E.g., he has repeatedly alleged, without evidence, that designed objects will produce nested hierarchies. But it just ain't so:
quote:
source
Although it is trivial to classify anything subjectively in a hierarchical manner, only certain things can be classified objectively in a consistent nested hierarchy. The difference drawn here between "subjective" and "objective" is crucial and requires some elaboration, and it is best illustrated by example. Different models of cars certainly could be classified hierarchically - perhaps one could classify cars first by color, then within each color by number of wheels, then within each wheel number by manufacturer, etc. However, another individual may classify the same cars first by manufacturer, then by size, then by year, then by color, etc. The particular classification scheme chosen for the cars is subjective. In contrast, human languages, which have common ancestors and are derived by descent with modification, generally can be classified in objective nested hierarchies (Pei 1949; Ringe 1999). Nobody would reasonably argue that Spanish should be categorized with German instead of with Portugese. The difference between classifying cars and classifying languages lies in the fact that, with cars, certain characters (for example, color or manufacturer) must be considered more important than other characters in order for the classification to work. Which types of car characters are more important depends upon the personal preference of the individual who is performing the classification. In other words, certain types of characters must be weighted subjectively in order to classify cars in nested hierarchies; cars do not fall into natural, unique, objective nested hierarchies.
Because of these facts, a cladistic analysis of cars will not produce a unique, consistent, well-supported tree that displays nested hierarchies. A cladistic analysis of cars (or, alternatively, a cladistic analysis of imaginary organisms with randomly assigned characters) will of course result in a phylogeny, but there will be a very large number of other phylogenies, many of them with very different topologies, that are as well-supported by the same data. In contrast, a cladistic analysis of organisms or languages will generally result in a well-supported nested hierarchy, without arbitrarily weighting certain characters (Ringe 1999). Cladistic analysis of a true genealogical process produces one or relatively few phylogenetic trees that are much more well-supported by the data than the other possible trees.

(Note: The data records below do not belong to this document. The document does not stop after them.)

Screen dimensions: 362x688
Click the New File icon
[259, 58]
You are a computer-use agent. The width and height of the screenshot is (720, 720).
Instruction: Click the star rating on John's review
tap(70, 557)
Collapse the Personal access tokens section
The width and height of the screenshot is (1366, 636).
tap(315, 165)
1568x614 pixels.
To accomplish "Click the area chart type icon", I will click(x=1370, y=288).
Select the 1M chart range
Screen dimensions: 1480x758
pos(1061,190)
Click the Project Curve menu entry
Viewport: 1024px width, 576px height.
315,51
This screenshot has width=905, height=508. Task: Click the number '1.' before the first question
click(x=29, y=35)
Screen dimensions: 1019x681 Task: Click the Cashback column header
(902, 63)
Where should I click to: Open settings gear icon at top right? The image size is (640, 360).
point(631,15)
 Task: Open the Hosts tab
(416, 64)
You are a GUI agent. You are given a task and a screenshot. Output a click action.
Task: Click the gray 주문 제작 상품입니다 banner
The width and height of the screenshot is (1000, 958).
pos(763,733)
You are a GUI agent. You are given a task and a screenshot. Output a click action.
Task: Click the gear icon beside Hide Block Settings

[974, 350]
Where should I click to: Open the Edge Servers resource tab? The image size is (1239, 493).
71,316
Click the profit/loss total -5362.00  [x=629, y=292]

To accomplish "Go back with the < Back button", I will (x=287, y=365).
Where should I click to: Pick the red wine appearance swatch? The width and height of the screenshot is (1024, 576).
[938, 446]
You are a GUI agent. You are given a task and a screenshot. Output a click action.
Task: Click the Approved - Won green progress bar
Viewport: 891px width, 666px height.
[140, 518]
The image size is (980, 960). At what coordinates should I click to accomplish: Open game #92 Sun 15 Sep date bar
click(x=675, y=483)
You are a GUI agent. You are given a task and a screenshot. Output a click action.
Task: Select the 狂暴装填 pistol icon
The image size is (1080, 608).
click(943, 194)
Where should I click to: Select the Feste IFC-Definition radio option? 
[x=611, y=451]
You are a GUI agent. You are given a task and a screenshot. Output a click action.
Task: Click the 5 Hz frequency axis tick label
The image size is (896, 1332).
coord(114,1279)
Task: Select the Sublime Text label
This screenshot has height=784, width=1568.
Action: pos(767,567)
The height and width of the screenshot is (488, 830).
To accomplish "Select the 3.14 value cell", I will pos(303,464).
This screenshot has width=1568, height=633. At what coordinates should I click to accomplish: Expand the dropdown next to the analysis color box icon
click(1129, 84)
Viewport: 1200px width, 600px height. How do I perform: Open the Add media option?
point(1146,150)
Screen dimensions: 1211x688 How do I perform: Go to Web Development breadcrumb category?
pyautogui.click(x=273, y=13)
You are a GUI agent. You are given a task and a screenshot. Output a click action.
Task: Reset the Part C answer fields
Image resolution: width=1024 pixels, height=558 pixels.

The degree to which a given phylogeny displays a unique, well-supported, objective nested hierarchy can be rigorously quantified. Several different statistical tests have been developed for determining whether a phylogeny has a subjective or objective nested hierarchy, or whether a given nested hierarchy could have been generated by a chance process instead of a genealogical process (Swofford 1996, p. 504). These tests measure the degree of "cladistic hierarchical structure" (also known as the "phylogenetic signal") in a phylogeny, and phylogenies based upon true genealogical processes give high values of hierarchical structure, whereas subjective phylogenies that have only apparent hierarchical structure (like a phylogeny of cars, for example) give low values (Archie 1989; Faith and Cranston 1991; Farris 1989; Felsenstein 1985; Hillis 1991; Hillis and Huelsenbeck 1992; Huelsenbeck et al. 2001; Klassen et al. 1991).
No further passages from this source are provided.